The cost of resisting that cycle is real. Turning down work, especially in a volume-driven industry, comes with uncertainty. But for Tamhankar, the alternative is worse. “Sometimes saying no means you won’t work for a while,” she says. “But there is no other way if you want to do different things.”
She recalls a stretch where she chose not to take up projects because they offered nothing new. “For three years, I did nothing. Because I was being offered the same kind of roles.” That decision, she insists, is not about being selective for the sake of it. It is about survival as a performer. “At the very least, I want my next release to feel different from the last one.”
In an ecosystem increasingly driven by packaging, positioning and perception, Tamhankar’s approach remains blunt. “Doing is proving,” she says. For her, the idea of pitching oneself in a room has limits. The real currency is still the work. “If something scares me or challenges me, I go and do it first.”
That instinct led her to projects others questioned, including her digital outing “B.E. Rojgaar.” At a time when YouTube was not seen as a serious space for actors with an established body of work, she leaned into it. “People told me, ‘Why are you doing YouTube?’” she recalls. “But I saw it as a chance to shed my old skin and become something new.”
It is a pattern that defines her career. No fixed trajectory, no long-term blueprint. Just movement. “I don’t have a plan,” she says. “I flow. Work generates work.”
Calling Out the System
Sai Tamhankar is equally direct about what she sees as flawed industry trends, particularly the growing emphasis on social media metrics in casting decisions. “You are being cast according to your followers,” she says. “I think that’s a very problematic trend.”
She does not deny its presence, but she refuses to align with it. “If you are good at your job, you will get work,” she adds. “PR cannot replace that.”
It is a stance that comes with its own risks, especially in a system where visibility often dictates opportunity. But Tamhankar seems uninterested in playing that game. “These trends come and go,” she says. “What stays is your work.”
Within this context, “Matka King” becomes more than just another project. It is a space where Tamhankar finds alignment between intent and execution.
Working with Nagraj Manjule, Sai Tamhankar says, eliminates a lot of the usual friction that comes with performance. “There is very little to manage when he is directing,” she says. “He understands human relationships far better than most of us.”

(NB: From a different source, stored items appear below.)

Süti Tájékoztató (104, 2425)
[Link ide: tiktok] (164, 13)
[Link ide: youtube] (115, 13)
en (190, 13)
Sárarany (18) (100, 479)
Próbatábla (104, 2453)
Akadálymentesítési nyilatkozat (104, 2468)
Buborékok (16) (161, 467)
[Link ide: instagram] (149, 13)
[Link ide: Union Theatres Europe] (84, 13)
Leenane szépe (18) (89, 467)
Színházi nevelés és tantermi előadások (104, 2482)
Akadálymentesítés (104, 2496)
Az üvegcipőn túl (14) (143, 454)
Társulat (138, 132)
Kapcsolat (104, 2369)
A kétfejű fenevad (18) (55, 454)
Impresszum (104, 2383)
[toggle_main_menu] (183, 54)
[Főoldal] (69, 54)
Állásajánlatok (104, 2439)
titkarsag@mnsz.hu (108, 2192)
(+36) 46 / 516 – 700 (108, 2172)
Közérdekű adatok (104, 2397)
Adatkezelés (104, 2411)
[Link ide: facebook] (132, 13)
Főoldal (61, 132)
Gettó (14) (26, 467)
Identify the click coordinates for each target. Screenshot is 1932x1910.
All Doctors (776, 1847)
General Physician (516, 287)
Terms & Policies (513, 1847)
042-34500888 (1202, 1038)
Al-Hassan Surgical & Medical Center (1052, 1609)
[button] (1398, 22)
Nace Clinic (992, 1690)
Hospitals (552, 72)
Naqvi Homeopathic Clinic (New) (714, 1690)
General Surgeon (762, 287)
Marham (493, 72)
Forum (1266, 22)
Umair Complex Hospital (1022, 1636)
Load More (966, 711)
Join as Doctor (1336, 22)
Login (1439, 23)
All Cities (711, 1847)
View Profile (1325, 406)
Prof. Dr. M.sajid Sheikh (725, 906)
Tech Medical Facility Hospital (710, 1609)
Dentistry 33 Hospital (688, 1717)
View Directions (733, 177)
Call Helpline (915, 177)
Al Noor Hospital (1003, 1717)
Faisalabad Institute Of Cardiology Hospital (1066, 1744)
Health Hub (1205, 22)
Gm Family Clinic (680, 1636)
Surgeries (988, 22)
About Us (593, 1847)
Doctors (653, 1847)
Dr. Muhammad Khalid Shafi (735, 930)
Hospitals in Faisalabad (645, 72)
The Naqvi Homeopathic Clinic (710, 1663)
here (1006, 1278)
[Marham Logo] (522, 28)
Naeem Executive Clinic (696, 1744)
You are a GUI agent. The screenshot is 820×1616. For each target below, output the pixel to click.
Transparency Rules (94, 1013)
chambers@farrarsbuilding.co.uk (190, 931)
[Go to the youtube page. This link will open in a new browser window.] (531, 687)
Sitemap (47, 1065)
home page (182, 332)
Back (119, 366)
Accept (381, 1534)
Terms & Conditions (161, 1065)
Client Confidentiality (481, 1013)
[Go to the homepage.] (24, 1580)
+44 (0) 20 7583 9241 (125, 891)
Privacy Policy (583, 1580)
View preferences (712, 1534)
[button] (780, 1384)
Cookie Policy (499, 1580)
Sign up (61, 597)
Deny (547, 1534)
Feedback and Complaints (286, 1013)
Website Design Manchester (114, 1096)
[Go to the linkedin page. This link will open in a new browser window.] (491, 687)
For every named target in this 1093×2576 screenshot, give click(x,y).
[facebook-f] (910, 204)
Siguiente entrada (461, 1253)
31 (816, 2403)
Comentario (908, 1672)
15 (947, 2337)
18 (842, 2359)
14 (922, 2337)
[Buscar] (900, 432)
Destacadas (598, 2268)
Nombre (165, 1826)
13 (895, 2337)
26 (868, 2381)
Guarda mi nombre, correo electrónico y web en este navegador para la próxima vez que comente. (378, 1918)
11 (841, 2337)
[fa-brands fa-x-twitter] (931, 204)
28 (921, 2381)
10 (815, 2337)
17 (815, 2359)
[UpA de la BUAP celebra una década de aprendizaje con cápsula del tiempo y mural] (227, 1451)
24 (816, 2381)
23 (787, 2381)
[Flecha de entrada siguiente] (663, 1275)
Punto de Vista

That understanding feeds directly into Barkha’s arc, a character shaped by her exposure to power and her eventual rejection of it. “She goes through this noise of money, fame and control,” Tamhankar says. “But she realizes that her voice matters more.”
It is a journey that mirrors the kind of roles she is actively seeking out now. “I like women with spine,” she says. “I don’t want to play characters who are helpless.”